DATA FOR THIS TASK
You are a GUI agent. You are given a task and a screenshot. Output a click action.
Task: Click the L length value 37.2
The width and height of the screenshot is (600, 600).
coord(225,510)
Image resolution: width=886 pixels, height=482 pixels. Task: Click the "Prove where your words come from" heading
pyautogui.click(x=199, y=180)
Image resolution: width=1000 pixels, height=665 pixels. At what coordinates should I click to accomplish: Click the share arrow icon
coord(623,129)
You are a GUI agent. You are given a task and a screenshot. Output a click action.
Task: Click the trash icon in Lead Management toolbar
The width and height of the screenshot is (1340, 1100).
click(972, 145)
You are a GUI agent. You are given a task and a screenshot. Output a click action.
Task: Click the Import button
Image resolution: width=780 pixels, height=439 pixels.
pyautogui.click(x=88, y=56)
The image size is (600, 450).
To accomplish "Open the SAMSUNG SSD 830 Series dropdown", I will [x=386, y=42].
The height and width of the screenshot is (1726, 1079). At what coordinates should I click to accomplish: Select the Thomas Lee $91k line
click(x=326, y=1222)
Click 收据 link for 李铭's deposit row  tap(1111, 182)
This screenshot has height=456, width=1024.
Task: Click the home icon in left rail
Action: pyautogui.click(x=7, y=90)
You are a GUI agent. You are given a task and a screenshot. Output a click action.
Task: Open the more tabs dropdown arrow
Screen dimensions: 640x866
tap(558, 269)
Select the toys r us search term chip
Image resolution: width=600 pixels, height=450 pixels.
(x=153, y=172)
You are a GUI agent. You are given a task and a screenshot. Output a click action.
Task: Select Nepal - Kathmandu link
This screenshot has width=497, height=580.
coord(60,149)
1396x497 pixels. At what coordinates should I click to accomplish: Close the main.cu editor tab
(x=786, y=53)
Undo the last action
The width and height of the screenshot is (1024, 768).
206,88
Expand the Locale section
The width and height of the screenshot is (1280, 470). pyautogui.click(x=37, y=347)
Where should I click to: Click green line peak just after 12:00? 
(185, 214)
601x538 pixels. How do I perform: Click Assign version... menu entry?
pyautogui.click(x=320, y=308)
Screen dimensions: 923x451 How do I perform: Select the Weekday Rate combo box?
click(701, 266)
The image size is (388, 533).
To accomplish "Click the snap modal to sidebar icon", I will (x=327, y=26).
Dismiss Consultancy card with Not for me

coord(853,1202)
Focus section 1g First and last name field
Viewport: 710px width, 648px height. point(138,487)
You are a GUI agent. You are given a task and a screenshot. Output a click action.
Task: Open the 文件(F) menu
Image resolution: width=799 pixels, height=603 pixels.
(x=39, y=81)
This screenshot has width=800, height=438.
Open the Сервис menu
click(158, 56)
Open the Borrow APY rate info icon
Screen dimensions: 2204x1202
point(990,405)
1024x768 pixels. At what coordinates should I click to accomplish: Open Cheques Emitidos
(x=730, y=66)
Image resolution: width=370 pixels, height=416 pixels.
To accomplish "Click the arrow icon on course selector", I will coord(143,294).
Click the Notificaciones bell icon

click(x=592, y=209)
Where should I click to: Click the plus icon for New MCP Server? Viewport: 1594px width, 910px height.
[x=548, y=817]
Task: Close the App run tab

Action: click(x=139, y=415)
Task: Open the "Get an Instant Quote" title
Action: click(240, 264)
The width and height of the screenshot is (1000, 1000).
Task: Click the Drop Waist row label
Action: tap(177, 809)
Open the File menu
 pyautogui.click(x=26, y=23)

TASK GOAL
Your answer should be every line above that contains the word "size".

REPLY
The image size is (600, 450).
The image size is (388, 533).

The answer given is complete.